Hubble Boldly Goes: The Frontier Fields Program

Jennifer Lotz,, I. Neill Reid,, and Ken Sembach,


The Hubble Frontier Fields (HFF) program is a Director’s Discretionary Time (DDT) campaign to observe 4–6 strongly lensing galaxy clusters and, in parallel, adjacent “blank” fields with the aim of detecting and characterizing high-redshift galaxies. The program will capitalize on the lensing capabilities of the clusters to probe redshifts beyond z ~ 10, reaching galaxies with intrinsic luminosities thirty times fainter than those detected in the HUDF12. The associated blank fields will have sensitivity comparable to the parallel fields of the HUDF09, and will expand the areal coverage by a factor of three. Together, these measurements will enable Hubble to provide a preliminary peek at the distant universe accessible to the James Webb Space Telescope.

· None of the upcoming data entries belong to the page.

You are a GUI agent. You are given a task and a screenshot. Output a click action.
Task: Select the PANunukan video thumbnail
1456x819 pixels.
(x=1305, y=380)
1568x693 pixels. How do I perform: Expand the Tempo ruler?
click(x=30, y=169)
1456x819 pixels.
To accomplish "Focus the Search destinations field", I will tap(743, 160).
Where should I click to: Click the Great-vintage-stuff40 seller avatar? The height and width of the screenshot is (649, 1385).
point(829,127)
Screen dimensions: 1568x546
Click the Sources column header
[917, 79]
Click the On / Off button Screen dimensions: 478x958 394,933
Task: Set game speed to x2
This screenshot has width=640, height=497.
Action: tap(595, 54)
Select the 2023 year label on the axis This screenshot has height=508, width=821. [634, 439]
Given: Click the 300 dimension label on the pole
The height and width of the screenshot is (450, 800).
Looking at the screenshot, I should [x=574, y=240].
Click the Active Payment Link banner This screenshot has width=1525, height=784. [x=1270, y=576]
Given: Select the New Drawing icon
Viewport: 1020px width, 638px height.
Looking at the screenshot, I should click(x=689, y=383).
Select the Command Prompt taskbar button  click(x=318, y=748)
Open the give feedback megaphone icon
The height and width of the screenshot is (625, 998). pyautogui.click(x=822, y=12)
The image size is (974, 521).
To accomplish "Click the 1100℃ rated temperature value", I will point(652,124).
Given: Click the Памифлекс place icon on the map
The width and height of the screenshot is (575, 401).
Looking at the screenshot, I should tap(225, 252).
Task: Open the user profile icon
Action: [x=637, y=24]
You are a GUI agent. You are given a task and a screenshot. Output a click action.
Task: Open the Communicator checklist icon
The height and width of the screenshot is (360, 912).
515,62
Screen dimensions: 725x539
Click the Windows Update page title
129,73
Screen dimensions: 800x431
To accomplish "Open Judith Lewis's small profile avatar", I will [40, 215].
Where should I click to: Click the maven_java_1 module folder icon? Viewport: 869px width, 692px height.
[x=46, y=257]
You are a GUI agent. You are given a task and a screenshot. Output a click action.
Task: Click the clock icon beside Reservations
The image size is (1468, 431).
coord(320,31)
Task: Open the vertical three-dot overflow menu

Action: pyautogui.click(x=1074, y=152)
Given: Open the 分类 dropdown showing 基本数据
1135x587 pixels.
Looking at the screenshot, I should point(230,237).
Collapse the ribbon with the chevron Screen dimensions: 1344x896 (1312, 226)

Deep-field imaging designed to probe galaxy formation and evolution in the early universe is now well established as a key theme of the Hubble science program. Such was not always the case. Support for the original HDF DDT program was far from unanimous within the astronomical community. Some felt that the observations would offer little insight into galaxy formation, which many contemporary theoretical models predicted to be a sedate, gradualist process. Others worried that, so soon after the correction of Hubble’s vision at considerable tax-payer expense, there might be Congressional repercussions from investing ten days of Hubble time on a single project with a dubious prospect of returns.  Those fears proved unfounded; the HDF revealed galaxy assembly to be an active, dynamic process—and provided iconic images that have now permeated the public consciousness. The original HDF together with Keck 10-m spectroscopy of the brightest 125 galaxies in the field validated the concept of photometric redshifts that have now succeeded in opening distant objects to analysis via multi-bandpass imaging.

The HDF lies at northern declination. Following its success, Hubble compiled matching observations of a field in the southern sky, the HDF-S. Since then, as each new servicing mission enhanced its scientific capabilities, Hubble has devoted considerable time and resources to deep-imaging programs that span a range of depth and areal coverage. Those programs include GOODS (the southern field within the CDF-S), the HUDF (within the CDF-S), COSMOS, HUDF09, CANDELS, UDF12, and 3D-HST. As with the HDF, each Hubble deep-imaging program has been supported by extensive complementary observations from other space observatories, notably Spitzer, Chandra and Herschel, together with substantial photometric and spectroscopic contributions from ground-based facilities. All told, over 3,000 orbits of Hubble observations (approximately one cycle) have been invested in major deep-field survey programs, with more than 800 orbits devoted to the 15-square-arcminute UDF alone. This wide panoply of multi-wavelength observation has revolutionized our view of the universe: z ~ 1 galaxies are demoted to “low-redshift” systems, the z ~ 2–3 peak in star formation now lies at “moderate redshifts,” and detection limits have been pushed through the era of reionization to the brink of cosmic dawn at z ~ 10–12.